THIS DOCUMENT IS IMPORTANT AND

REQUIRES YOUR IMMEDIATE ATTENTION.

If you are in any doubt as to what action you should take, you are recommended to seek your own personal financial advice immediately from your stockbroker, bank manager, solicitor, accountant or other independent financial adviser who, if you are taking advice in the United Kingdom, is duly authorised under the Financial Services and Markets Act 2000, or an appropriately authorised independent financial adviser if you are in a territory outside the United Kingdom.

If you have sold or transferred all of your ordinary shares in JD Sports Fashion Plc, please send this document and any other documents that accompany it as soon as possible to the purchaser or transferee or to the stockbroker, bank or other agent through whom the sale or transfer was effected for transmission to the purchaser or transferee.
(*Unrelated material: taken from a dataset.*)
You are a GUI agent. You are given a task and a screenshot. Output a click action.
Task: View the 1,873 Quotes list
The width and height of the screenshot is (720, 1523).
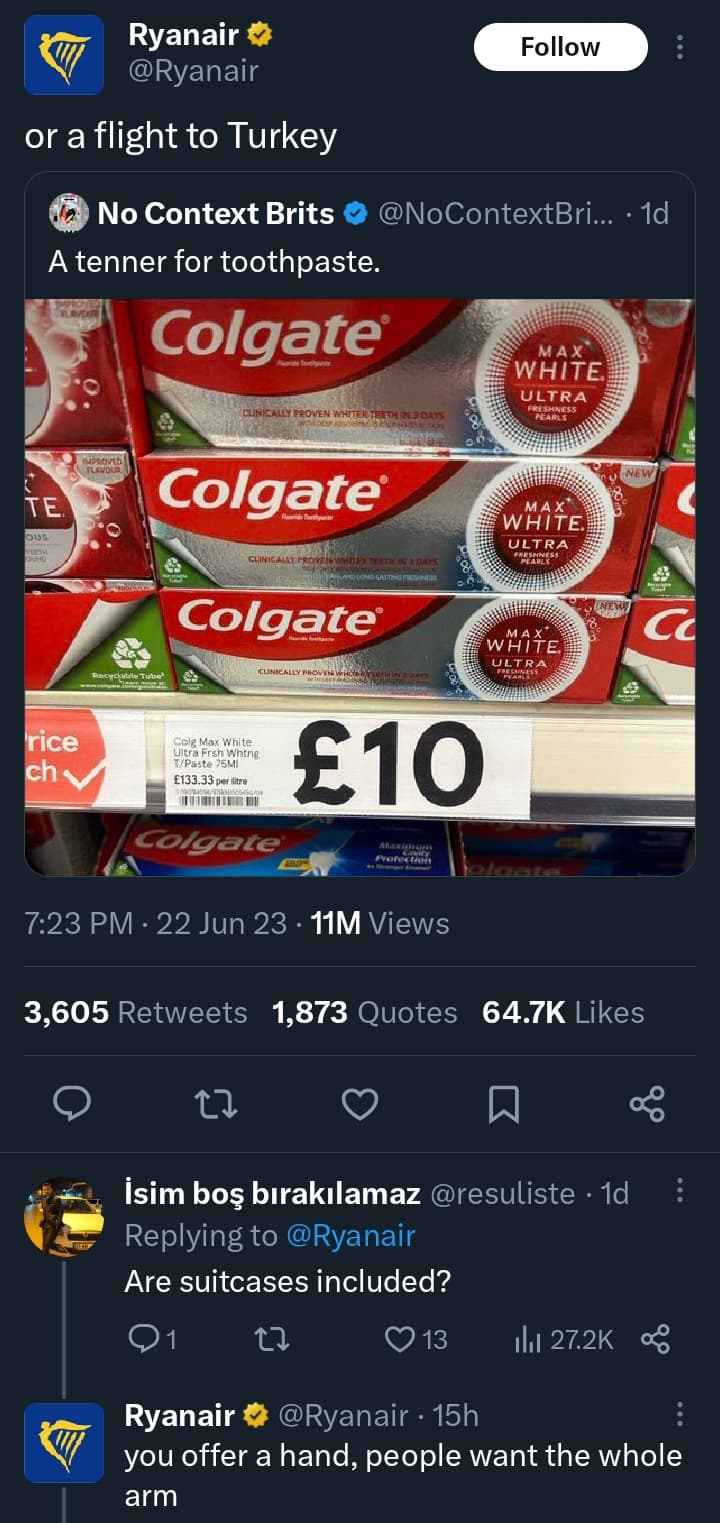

If you have sold or otherwise transferred only part of your holding, you should retain this document and its enclosures.

JD Sports Fashion Plc

(incorporated in England and Wales under company number 01888425)

NOTICE OF THE

2023 ANNUAL GENERAL MEETING

Notice of the 2023 Annual General Meeting of JD Sports Fashion Plc, to be held at Addleshaw Goddard LLP, One St. Peter's Square, Manchester, M2 3DE on Tuesday 27 June 2023 at 9.00am, is set out on pages 4 and 5 of this document.

Whether or not you propose to attend the meeting, please complete and submit a proxy appointment in accordance with the notes to the Notice of the Annual General Meeting set out on pages 6 and 7. To be valid, your proxy appointment must be received at the address for delivery specified in the notes by no later than 9.00am on Friday 23 June 2023.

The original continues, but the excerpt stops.